Summary — S. 890 (Senate Docket No. 2008): "An Act to study the prevalence and cause of long term acute hospital stays"

Status and procedural notes
- Introduced (Senate) March 6, 2025; docketed Jan 17, 2025 as Senate No. 890.
- Referred to committees (records show referrals to Social Services and to Health Care Financing; a hearing was scheduled for 06/02/2025). The formal bill text indicates assignment to the Health Policy Commission for the mandated study.
- The bill text directs a report to legislative committees not later than 180 days after the act’s effective date.
- Metadata provided with the request contains inconsistencies (e.g., a different short title at the top, and an unusual list of federal sponsor names).
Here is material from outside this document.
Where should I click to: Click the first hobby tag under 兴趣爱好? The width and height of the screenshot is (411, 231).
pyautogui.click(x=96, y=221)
This summary is based on the bill text included in the request (study of acute-care stays >60 days).

Purpose and intent
- Require a statewide, interagency analysis and report on acute care hospital stays that exceed 60 days, with the goal of identifying prevalence, causes, costs, and barriers to appropriate placement or discharge.

Key provisions
- Lead agencies: Health Policy Commission (HPC), in consultation with:
- Center for Health Information and Analysis (CHIA)
- Department of Public Health (DPH)
- Division of Health Insurance
- Division of Medical Assistance (Medicaid)
- Required report elements (explicit list):
1. Aggregate, de-identified patient-level information on long stays: diagnoses/conditions, insurance coverage, and demographic data.
2. Analysis of barriers to reimbursement and insurance coverage related to immigration status.
3. Average length of such stays.
4. Barriers preventing care in clinically-appropriate settings (post-acute care, long-term care, home-based services).
5. Hospital efforts to safely and efficiently discharge or transfer patients to appropriate post-acute settings.
6. Assessment of adequacy of current funding sources and recommendations for additional funding sources to reimburse hospitals for bad debt associated with these stays.
7. Recommendations to ensure patients receive care at the most appropriate level for their clinical needs.
- Submission: Report and any legislative recommendations to chairs of the joint committee on health care financing and to the House and Senate ways and means committees within 180 days of the Act’s effective date.

Who would be affected
- Patients with acute-care hospital stays longer than 60 days (including immigrant patients facing coverage barriers).
- Acute care hospitals (financial and operational impacts from long-stay patients).
- Payers and insurers (including Medicaid/Division of Medical Assistance), and state health financing bodies.
- State agencies named as report authors/consultants (HPC, CHIA, DPH, Division of Health Insurance, Division of Medical Assistance).
- Potentially post-acute care providers and long-term care providers if transfer/discharge barriers are identified.

Potential impact
- Generates data and policy recommendations to reduce inappropriate long acute-care stays, improve discharge/transfer pathways, identify funding gaps (including bad debt burdens), and inform legislative or regulatory changes to align care setting with clinical needs.
- No appropriation or program changes are mandated by the bill itself; it is an evidence-gathering measure intended to inform future policy and funding decisions.

Next steps
- Completion of the mandated 180-day analysis/report by HPC with named partners, followed by legislative consideration of any recommendations.

Compiled from official sources — confirm details with the bill’s official record.